CSS-LM

CSS-LM: A Contrastive Framework for Semi-supervised Fine-tuning of Pre-trained Language Models

WWW-Workshop 2021 Accepted.
IEEE/TASLP 2021 Accepted.

Overview

CSS-LM improves the fine-tuning phase of PLMs via contrastive semi-supervised learning. Specifically, given a specific task, we retrieve positive and negative instances from large-scale unlabeled corpora according to their domain-level and class-level semantic relatedness to the task. By performing contrastive semi-supervised learning on both the retrieved unlabeled and original labeled instances, CSS-LM can help PLMs capture crucial task-related semantic features and achieve better performance in low-resource scenarios.

Setups

python>=3.6
torch>=2.0.0+cu118

Requirements

pip install -r requirement.sh

Prepare the data

Download the open domain corpus (openwebtext) and backbone models (roberta-base, bert-base-uncased) and move them to the corresponding directories.

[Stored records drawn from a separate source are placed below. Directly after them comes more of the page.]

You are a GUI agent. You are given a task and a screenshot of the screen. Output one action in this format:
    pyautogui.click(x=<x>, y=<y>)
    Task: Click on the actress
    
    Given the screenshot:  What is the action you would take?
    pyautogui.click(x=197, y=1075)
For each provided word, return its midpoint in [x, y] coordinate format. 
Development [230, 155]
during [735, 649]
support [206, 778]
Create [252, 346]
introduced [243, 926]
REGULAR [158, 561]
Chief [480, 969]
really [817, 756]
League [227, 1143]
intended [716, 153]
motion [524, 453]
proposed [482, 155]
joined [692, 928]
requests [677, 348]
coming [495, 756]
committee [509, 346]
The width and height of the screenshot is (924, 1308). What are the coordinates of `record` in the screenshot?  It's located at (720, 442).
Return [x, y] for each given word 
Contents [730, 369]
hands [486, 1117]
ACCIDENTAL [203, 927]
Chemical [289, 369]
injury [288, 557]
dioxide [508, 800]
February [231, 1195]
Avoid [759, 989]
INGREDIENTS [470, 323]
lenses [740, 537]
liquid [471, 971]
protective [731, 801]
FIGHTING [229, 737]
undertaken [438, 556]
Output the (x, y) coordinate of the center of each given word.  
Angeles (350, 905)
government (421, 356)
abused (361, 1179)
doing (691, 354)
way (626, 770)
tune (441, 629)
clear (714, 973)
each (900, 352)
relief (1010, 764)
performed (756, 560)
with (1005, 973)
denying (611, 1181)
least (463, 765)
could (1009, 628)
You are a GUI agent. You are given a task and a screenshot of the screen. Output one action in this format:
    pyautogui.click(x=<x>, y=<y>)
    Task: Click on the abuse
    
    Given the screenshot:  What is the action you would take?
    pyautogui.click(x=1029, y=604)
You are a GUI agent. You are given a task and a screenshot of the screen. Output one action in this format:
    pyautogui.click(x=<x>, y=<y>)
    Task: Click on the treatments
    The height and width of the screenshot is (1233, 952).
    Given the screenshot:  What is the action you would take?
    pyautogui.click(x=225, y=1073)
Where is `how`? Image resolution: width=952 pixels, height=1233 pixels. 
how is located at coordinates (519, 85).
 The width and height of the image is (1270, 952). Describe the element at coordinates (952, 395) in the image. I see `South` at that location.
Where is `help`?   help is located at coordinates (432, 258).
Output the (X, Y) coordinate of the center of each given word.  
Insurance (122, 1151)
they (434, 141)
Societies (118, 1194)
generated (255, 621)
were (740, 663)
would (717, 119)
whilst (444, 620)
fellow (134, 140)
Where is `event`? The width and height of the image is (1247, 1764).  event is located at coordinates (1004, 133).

wget https://cloud.tsinghua.edu.cn/f/690e78d324ee44068857/?dl=1
mv 'index.html?dl=1' download.zip
unzip download.zip

rm -rf __MACOSX
scp -r download/openwebtext data
scp -r download/roberta-base script/roberta-base-768
scp -r download/bert-base-uncased script/bert-base-768

Semi-supervised Contrastive Fine-tuning (CSS-LM)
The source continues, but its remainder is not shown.